Il Joker entrò nella stanza.
-Puddin, perché sei tornato tanto presto?-  zoppicando, il clown si sedette sul divano verde.
-I bambini più grandi mi hanno rubato i soldi del pranzo, piccola, tutto qui.-
-Oh, la faremo pagare a quei bambini cattivi…- la giovane donna gli si avvicinò, porgendogli un bicchiere. Dentro, fra tintinnannti cubi di ghiaccio, oscillavano tre tremolanti dita di Gin. Il Joker guardò con attenzione il liquido nel bicchiere, studiando concentrato le forme che il ghiaccio disegnava sulla superficie. Poi lo scagliò contro il muro, in un impeto di rabbia.
-Puddin, che succede?- parlava mugulando come un violino alla sua nota più acuta.
-Bazzecole cara, bazzecole.- la sua voce era una corda di contrabbasso tirata allo stremo.
-Ma che cosa ti fa tanto ar…-
-Zitta!- la mano guantata di bianco scivolò con uno schiocco sulla pelle chiara della ragazza, che si ritrovò a terra. Lei cominciò a ridere. Ultimamente non riusciva a piangere, il clown le aveva dato una lezione a riguardo.
- Perché piangi?- il Joker teneva ancora la lametta fra le mani. Sembrava colpito. La bocca era piena di sangue, leccato via dalla schiena della ragazza, su cui aveva inciso con precisione una “J”.
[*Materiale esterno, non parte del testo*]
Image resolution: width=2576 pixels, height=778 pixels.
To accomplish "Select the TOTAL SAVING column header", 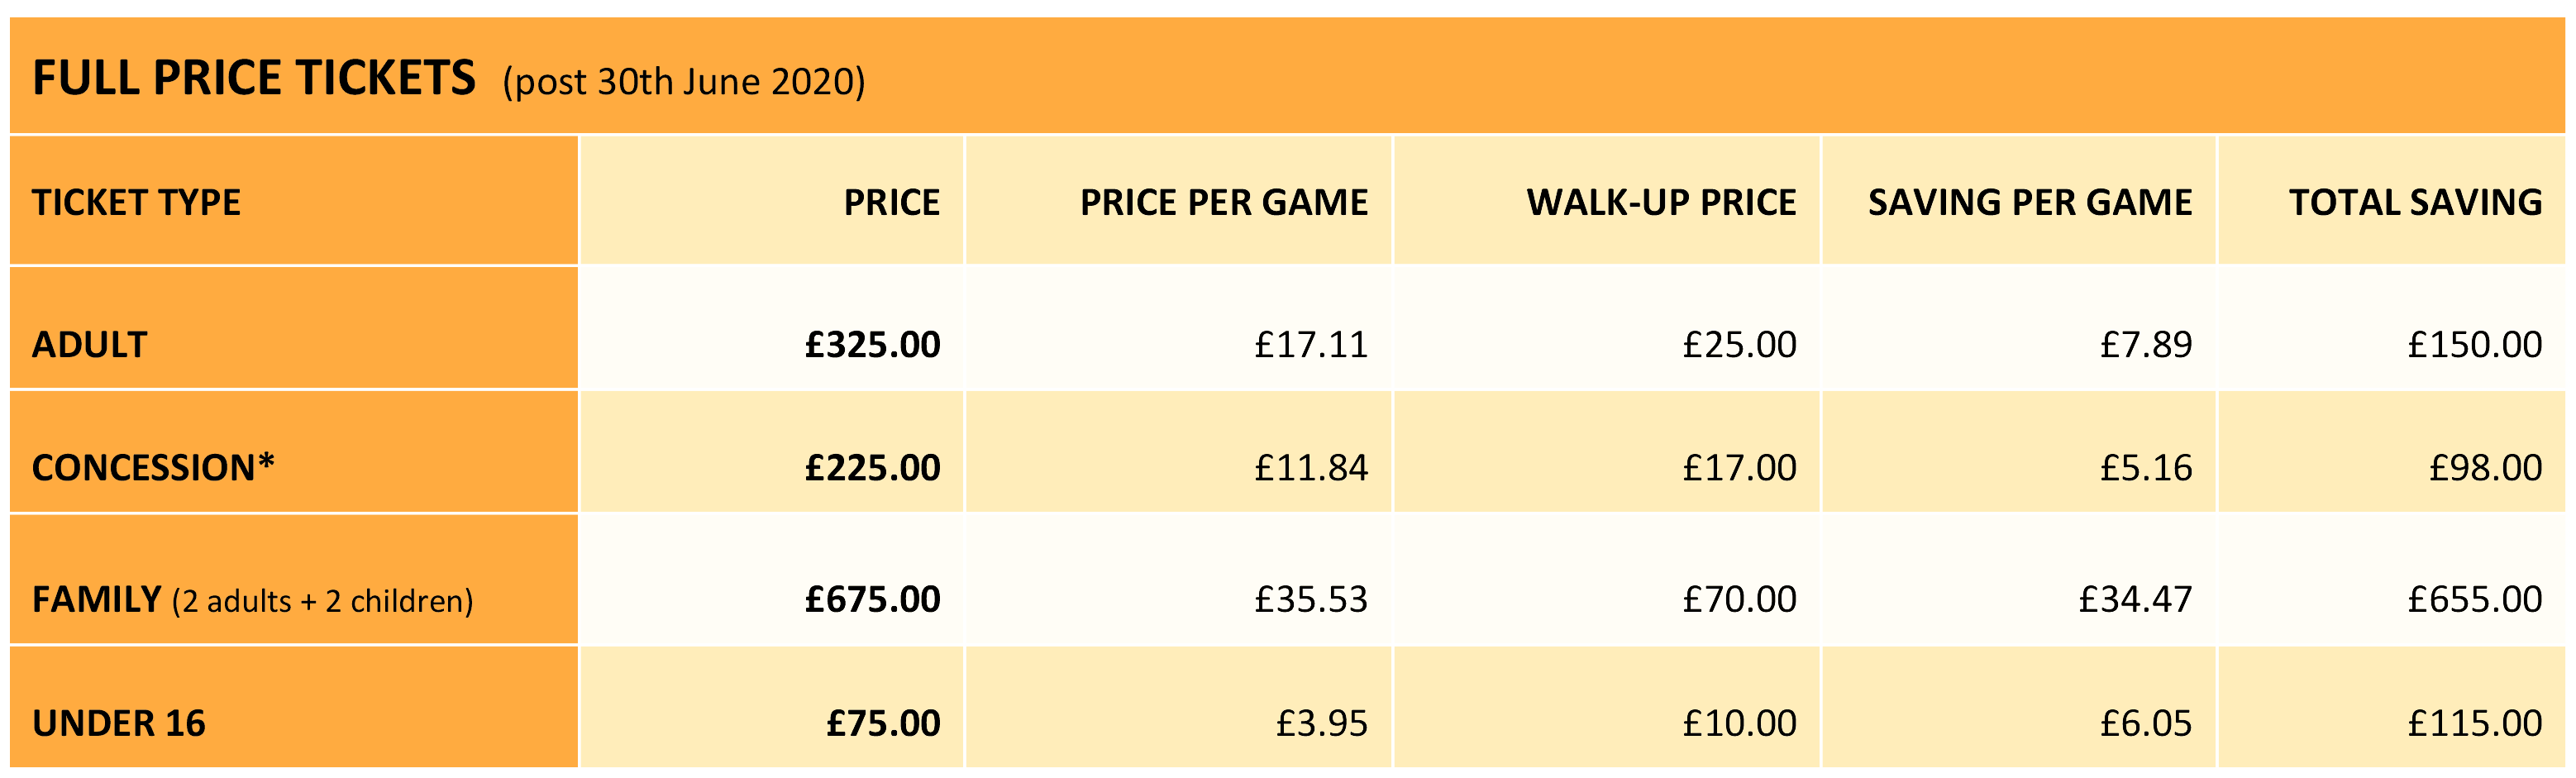I will point(2416,203).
Harleen si girò, le guance rigate di lacrime. –Perché mi fai questo?-
-Perché ti amo, piccola.- 
Come una ragazzina, la bionda cominciò a singhiozzare. –Se mi amassi, soffriresti nel vedermi così, nel farmi del male! Tu… tu ti stai divertendo con il mio corpo. Comese fosse uno dei tuoi cadaveri.-
Il clown sorrise. Dio, quanto era crudele il suo sorriso. –Zucchero, io rido solo esteriormente. Il mio sorriso è solo a fior di pelle. Se tu potessi vedermi dentro, io sto piangendo!- Si avvicinò a lei. Il suo respiro le solleticava il collo. Le sue parole un sottile sussurro di sangue. -Puoi unirti a me per un singhiozzo?-1
Lei lo guardò. Davanti a lei un uomo, sorridente. Liquido rosso che colava dal mento. Lui sognava, voleva che lei capisse. Lui la amava. E condivideva con lei tutto. E per lui il dolore era l’apice ultimo del piacere. E Harleen capì.
Rise, e da quel momento non si fermò più. Il Joker la baciò con foga, lei poteva assaporare il proprio sangue in quella bocca dai denti d’argento.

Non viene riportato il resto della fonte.